Ok, the flamewar at debian-devel seems to be mostly finished by now. Some people posted stuff about this controversy in their blogs, thus I read about it in some posts at planet debian.
So what it is all about then?
Well the technical/legal question is: Am I allowed to link a GPL’ed application against OpenSolaris libc (which is CDDL’ed)? Actually that question is not easy to answer. But let’s get to some examples:
Sun’s Solaris 10 (non-free) ships with several pieces of Free Software, for details see here. It seems quite a bit of GPL’ed software is distributed by Sun. They also say that some of it is even integrated in their OS. More details can be found at this website. Aha, Sun directly integrates GPL’ed software into its OS.

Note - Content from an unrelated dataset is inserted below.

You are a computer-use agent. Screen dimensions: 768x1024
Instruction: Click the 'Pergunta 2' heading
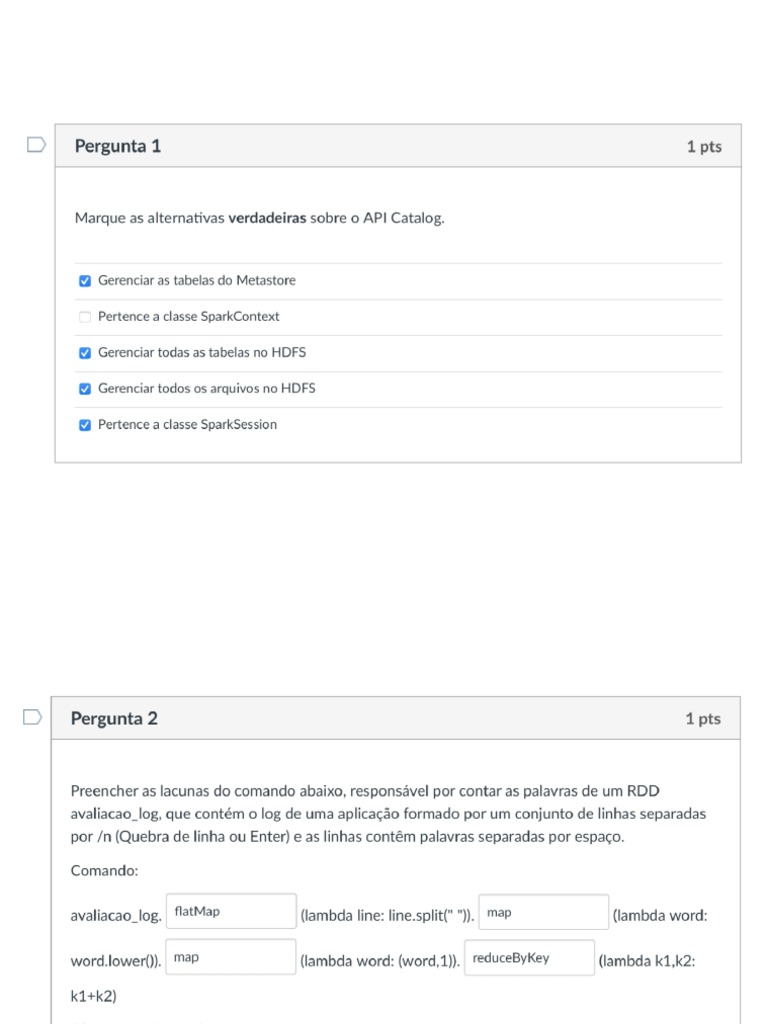coord(114,718)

Now comes the punchline: Sun has linked all these programs linked against their non-free libc. Sun doesn’t mention glibc anywhere on the pages mentioned above, therefore that must be the case. And I bet that they distribute binaries of these pieces of Free Software, as well.

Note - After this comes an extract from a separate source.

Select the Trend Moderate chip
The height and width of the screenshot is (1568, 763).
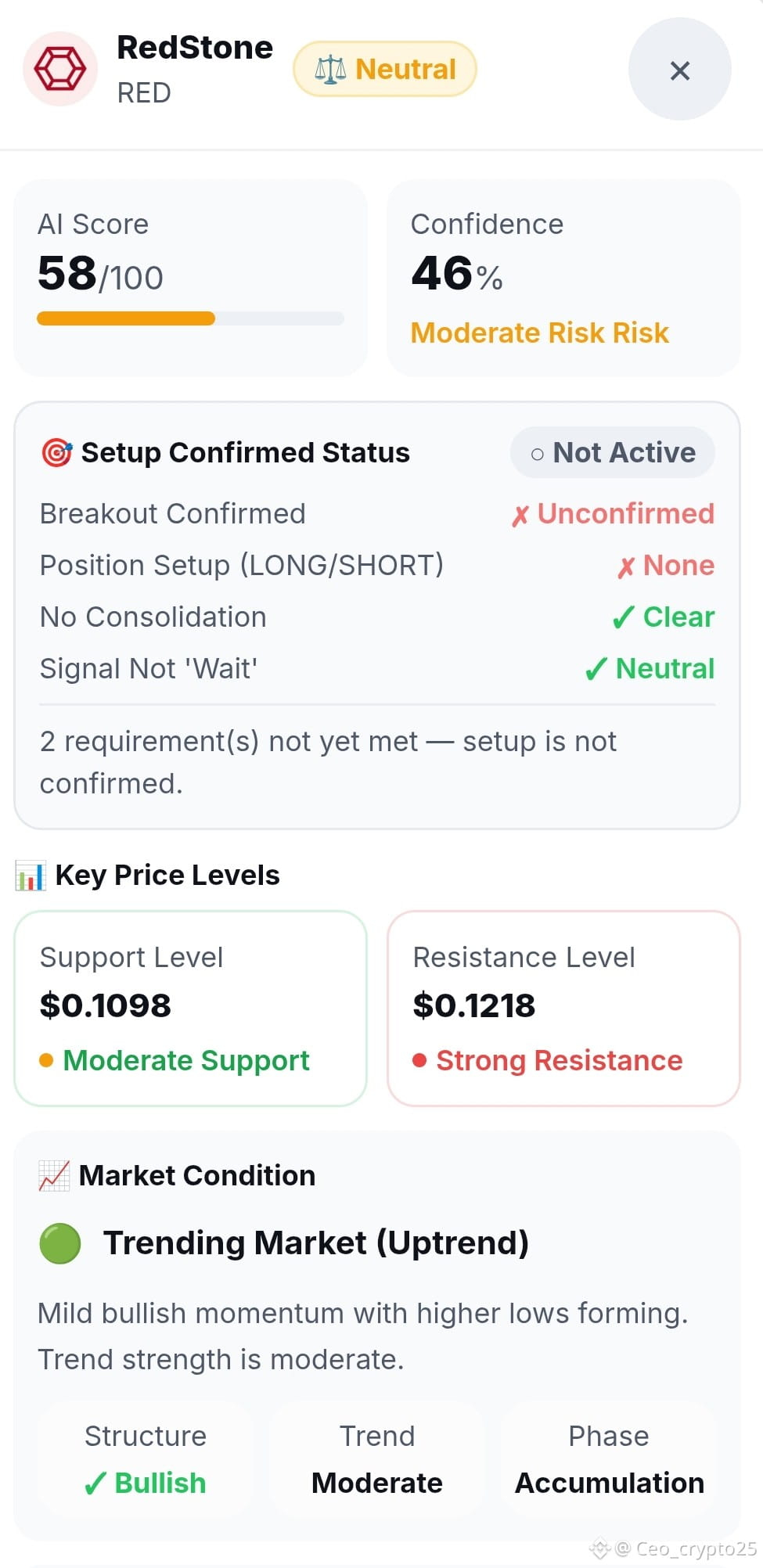click(377, 1459)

Doesn’t that violate the GPL?
No, it doesn’t! They make all source code of the pieces of Free Software they use available for free download. That seems to be fair enough.
Aha, but Nexenta does the same, only they do even offer the source code of libc, under a Free Software license, to boot.
But somehow, that is violating the GPL.
Ok, ok. You will now say that all the libraries that are used by the included Free Software applications are licensed under the LGPL or other GPL-compatible licenses, LGPL’ed libraries might indeed be linked against non-free libraries. As long as the actual GPL’ed software doesn’t link against real non-compatibly licensed libraries, you’re probably safe.
Well, I am sure that some of the GPL’ed apps in Sun’s list do not only link against other GPL-compatibly licensed libraries, but also against Sun’s non-free libc, won’t they?
See, that’t the thing I cannot understand, please comment generously and enlighten me.